When you consider all the fundamental change taking place these days, the challenges facing HP are both myriad and complex, but not necessarily insurmountable. The question is, can an HP that is already pretty divided internally come together to drive the innovations needed to compete across a range of business segments that to one degree or another are under siege.
Under Mark Hurd's tenure, the part of the HP business that shined the most was services. HP was always considered a laggard in services, but with the acquisition of Electronic Data Systems (EDS), services became a major profit and revenue center for the company. But even here the company faces major challenges.
No one is quite sure if the growth in HP services represents net new revenue in the HP ecosystem, or whether the company simply moved revenue away from third-party IT services companies that traditionally partnered with HP in order to compete with the likes of IBM. Obviously, some portion of that services revenue is net new, but IT services that routinely brought HP into deals are more wary of HP than ever.
More important, however, is the fact that the economics of IT services is fundamentally changing in the form of cloud computing. Increasingly, many customers want IT delivered as a service. While EDS is a leader in the hosting business, first Amazon and now IBM are seen as the major drivers of cloud computing in the enterprise. And as this trend evolves, HP is quickly discovering that customers don't have the same appetite for long-term hosting contracts they did when HP acquired EDS.
The second major challenge facing the company comes in the form of a trend known as data center convergence. HP this year regained its leadership in server sales. But the inevitable rise of data center convergence in the enterprise will challenge how HP brings products to market. In fact, many would argue that Cisco has assumed much of the thought leadership in the data center with the launch of its Unified Computing System (UCS) that brings server, storage and networking resources together under a common framework. HP has responded with the BladeSystem Matrix and a Converged Infrastructure strategy that should blunt Cisco's marketing efforts. But there is no doubt that HP now appears to be reactive in the data center space, especially given Cisco's close relationship with EMC and its VMware subsidiary.
And now IBM is pushing a Flex architecture that essentially mirrors everything that HP is trying to do with its Converged Infrastructure architecture, while Dell moved to acquire Scalent to provide similar levels of flexibility.
The Cisco server invasion naturally led to HP's acquisition of 3Com. While HP has been in the networking space for years, most of its focus here has been on the small-to-medium business segment. 3Com added some much-needed data center class networking expertise. But the integration of 3Com with HP in terms of new product development is still a work in progress and it will be many years before HP gains the credibility needed to really challenge Cisco in enterprise-class networking.

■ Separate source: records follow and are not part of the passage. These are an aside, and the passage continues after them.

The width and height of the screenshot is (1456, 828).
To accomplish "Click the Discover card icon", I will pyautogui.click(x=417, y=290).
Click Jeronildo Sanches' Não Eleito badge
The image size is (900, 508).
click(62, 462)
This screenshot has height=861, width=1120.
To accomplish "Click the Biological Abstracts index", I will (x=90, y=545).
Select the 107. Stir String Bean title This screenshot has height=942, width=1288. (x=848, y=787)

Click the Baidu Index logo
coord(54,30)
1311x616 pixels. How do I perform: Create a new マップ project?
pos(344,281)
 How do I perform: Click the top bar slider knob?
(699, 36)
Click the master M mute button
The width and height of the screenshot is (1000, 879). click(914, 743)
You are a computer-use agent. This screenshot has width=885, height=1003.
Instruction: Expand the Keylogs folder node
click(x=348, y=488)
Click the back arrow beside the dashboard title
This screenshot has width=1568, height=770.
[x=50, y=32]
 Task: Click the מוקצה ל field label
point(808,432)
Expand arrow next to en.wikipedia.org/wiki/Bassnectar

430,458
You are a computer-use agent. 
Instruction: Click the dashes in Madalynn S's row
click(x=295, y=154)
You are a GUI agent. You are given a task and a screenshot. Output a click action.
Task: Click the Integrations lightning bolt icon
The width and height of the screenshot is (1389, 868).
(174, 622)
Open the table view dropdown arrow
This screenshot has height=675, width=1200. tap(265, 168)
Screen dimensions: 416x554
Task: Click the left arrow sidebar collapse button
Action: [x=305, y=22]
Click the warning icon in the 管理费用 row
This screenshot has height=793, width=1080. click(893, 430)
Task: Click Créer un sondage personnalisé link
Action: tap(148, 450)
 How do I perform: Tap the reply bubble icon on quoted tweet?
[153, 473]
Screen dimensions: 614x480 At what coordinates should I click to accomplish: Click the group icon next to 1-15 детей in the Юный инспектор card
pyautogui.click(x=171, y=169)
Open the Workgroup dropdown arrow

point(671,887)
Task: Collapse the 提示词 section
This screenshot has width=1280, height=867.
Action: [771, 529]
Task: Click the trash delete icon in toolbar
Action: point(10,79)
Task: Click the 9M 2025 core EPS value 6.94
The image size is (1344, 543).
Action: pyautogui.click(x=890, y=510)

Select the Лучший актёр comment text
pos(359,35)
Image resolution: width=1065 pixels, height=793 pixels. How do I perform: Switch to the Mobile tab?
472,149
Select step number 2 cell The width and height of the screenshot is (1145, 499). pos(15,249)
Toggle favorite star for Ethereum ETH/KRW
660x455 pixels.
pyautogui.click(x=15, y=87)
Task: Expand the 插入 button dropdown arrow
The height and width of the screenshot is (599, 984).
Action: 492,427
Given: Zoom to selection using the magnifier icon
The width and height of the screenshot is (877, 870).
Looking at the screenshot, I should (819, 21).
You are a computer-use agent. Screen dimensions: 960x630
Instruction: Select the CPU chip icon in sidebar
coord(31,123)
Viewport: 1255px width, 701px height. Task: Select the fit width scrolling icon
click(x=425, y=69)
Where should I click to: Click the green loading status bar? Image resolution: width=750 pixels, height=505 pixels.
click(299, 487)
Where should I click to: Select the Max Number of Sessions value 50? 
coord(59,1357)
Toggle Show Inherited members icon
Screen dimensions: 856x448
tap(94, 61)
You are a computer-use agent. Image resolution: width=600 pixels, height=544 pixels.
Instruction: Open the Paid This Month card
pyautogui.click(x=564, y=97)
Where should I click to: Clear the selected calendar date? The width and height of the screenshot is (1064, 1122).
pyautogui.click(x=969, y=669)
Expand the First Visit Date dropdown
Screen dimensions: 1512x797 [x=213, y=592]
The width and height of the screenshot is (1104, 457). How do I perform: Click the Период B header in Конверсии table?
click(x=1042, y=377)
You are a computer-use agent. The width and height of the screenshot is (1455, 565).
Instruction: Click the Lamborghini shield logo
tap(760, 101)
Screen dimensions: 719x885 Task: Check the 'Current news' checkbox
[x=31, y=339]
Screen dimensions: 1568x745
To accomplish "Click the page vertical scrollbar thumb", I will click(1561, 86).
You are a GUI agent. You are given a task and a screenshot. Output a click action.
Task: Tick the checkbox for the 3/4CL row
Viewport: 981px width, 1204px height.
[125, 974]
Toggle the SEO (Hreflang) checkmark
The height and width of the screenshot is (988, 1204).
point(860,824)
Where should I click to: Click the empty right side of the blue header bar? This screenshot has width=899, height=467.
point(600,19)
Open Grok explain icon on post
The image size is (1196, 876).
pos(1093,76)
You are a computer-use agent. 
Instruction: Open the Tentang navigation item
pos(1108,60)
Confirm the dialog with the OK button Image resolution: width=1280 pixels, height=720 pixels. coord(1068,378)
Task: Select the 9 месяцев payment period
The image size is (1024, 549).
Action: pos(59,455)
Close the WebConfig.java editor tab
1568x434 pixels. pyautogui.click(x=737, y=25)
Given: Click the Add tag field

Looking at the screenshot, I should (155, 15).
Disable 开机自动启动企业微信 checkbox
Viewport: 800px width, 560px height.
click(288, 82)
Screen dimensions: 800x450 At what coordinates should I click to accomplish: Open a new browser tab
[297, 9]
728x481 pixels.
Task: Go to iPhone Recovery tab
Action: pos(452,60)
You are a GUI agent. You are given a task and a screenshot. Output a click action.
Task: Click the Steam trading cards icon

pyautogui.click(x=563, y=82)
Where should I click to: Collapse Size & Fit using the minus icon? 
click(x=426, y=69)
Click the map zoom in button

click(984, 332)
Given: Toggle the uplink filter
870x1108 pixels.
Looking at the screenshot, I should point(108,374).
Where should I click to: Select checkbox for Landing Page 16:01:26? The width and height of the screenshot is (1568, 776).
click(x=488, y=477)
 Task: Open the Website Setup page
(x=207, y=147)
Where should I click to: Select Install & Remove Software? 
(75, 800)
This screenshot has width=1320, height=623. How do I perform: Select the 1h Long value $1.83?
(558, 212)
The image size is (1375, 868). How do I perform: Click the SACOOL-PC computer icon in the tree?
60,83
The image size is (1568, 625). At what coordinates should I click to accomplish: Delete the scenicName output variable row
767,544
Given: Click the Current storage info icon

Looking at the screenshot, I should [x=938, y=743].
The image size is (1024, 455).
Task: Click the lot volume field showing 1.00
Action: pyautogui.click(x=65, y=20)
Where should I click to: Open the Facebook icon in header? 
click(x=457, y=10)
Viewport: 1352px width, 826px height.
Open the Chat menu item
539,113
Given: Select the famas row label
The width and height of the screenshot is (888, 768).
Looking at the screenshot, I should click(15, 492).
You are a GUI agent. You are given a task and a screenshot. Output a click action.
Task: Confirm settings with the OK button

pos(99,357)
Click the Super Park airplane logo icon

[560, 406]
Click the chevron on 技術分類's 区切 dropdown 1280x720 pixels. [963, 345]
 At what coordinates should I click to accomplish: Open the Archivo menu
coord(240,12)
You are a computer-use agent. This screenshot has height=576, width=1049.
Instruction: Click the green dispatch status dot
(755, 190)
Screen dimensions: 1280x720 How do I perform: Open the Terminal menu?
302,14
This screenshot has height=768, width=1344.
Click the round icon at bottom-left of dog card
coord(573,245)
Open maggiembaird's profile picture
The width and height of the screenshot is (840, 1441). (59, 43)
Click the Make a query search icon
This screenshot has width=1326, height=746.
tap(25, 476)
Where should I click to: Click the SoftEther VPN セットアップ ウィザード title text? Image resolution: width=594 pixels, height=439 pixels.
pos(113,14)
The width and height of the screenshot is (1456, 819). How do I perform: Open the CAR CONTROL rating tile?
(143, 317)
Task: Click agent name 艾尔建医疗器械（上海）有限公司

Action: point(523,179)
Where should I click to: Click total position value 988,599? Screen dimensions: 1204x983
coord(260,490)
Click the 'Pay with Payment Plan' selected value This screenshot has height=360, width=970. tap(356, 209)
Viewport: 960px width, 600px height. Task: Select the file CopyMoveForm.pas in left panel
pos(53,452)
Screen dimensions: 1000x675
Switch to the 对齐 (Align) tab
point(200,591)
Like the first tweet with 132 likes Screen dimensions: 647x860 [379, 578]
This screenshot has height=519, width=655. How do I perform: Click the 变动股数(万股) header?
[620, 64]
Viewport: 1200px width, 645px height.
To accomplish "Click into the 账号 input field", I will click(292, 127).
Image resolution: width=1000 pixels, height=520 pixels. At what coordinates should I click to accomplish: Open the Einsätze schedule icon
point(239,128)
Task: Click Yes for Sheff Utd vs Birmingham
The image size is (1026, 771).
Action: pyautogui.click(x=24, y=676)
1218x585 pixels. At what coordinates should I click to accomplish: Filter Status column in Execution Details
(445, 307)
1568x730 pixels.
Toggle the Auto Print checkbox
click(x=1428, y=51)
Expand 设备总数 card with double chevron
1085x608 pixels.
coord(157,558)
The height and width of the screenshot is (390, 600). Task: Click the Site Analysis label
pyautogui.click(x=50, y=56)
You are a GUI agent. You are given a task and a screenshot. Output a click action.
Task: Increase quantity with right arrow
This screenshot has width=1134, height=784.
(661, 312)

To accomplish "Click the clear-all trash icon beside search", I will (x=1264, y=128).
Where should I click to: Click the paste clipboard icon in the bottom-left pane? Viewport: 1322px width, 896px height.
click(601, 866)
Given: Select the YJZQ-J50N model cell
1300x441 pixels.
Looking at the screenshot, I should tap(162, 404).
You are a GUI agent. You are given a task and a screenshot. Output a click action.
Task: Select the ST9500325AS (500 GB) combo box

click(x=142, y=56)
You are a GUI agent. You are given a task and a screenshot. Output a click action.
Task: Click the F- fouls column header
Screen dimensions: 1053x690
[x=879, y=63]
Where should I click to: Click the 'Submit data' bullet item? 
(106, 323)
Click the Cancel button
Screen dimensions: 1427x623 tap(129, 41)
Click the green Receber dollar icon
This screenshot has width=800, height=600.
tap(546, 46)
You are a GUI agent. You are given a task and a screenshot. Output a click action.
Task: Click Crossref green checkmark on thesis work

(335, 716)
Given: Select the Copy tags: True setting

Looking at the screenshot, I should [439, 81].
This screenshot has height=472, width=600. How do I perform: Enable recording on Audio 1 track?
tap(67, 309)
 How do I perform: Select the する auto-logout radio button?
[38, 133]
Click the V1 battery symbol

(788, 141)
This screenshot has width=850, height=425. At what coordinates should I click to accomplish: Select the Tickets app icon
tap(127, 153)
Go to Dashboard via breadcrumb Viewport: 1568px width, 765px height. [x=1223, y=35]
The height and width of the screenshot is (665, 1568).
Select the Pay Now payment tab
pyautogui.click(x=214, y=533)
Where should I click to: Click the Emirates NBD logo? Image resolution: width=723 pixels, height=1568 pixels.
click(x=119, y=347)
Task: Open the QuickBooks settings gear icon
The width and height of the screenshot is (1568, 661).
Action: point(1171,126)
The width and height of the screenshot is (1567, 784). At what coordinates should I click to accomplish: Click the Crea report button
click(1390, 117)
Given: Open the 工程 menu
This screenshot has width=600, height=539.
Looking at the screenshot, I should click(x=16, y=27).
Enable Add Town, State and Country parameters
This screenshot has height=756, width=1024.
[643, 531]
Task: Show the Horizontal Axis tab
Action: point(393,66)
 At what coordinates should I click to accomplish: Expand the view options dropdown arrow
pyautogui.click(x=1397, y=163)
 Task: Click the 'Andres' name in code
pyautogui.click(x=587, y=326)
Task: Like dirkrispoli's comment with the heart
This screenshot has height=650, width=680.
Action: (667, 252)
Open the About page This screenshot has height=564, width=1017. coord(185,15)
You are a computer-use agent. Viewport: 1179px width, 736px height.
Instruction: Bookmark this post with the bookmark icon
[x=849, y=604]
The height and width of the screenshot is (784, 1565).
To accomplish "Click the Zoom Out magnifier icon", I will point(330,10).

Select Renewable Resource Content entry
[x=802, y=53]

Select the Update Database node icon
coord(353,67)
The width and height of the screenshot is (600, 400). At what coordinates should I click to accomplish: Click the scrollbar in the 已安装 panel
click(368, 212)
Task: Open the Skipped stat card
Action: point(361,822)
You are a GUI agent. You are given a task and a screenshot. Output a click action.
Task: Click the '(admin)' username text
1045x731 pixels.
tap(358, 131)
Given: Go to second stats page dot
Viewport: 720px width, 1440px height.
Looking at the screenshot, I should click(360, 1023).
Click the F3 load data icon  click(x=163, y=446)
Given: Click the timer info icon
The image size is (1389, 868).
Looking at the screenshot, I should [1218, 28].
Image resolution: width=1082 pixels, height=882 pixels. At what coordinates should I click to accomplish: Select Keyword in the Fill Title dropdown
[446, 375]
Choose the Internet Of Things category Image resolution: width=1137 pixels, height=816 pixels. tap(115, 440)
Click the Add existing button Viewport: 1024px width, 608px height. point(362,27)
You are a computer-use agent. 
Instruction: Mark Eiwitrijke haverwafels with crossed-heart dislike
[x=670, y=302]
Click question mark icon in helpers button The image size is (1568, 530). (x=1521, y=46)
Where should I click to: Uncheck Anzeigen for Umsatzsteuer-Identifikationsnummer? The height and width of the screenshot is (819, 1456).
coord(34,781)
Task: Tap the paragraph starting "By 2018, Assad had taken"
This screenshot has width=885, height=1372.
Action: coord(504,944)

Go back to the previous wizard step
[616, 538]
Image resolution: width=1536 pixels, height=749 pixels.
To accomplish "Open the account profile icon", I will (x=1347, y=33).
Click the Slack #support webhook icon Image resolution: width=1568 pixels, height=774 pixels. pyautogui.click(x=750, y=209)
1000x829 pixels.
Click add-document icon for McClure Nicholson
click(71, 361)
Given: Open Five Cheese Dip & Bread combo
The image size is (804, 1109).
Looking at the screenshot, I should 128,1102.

On the other end of the enterprise spectrum, the PC business is best described as trench warfare. HP is holding its own against traditional rivals such as Dell and, more recently, Acer. But Apple is reinventing the mobile computing business with the arrival of the Apple iPad and HP appears to be fumbling. First there was a Slate offering that would run a version of Windows 7 to compete against Apple. Then there was to be a version that would run Google Android. Then HP turned around and bought Palm, which will deliver a device to compete with the Apple iPad at some unspecified future date.
Even HP's vaunted printer business is under attack as rivals such as Epson and Canon get more aggressive. HP isn't in real danger of losing its dominance here any time soon. But every time HP loses a printer sale, the downstream revenue derived from printer cartridge sales tends to disappear with it.
While Hurd has confronted all of these issues head on, cost cutting within the company has sapped morale. It's hard to say how much the loss of morale within a company that has thousands of employees that are still mourning the loss of the 'HP Way' affect product innovation and ultimately the bottom line, given that HP's rivals are dealing with many of the same issues. But a ranking of 2.3 for the company on Glassdoor.com, a site that tracks the opinion of employees within companies, and an approval rating for Mark Hurd of only 34 percent, indicates that there is still a tremendous amount of dissension within the HP ranks.
The next leader of HP is going to have to be a person of extraordinary ability. For all the talk of the leadership capabilities of the HP management team, right or wrong, every major company in the enterprise IT space today-IBM, Dell, Oracle, Microsoft-is held together by one firm hand at the top. And given the past history of dissension in the HP ranks, now might not be the best time to experiment with an alternative management approach.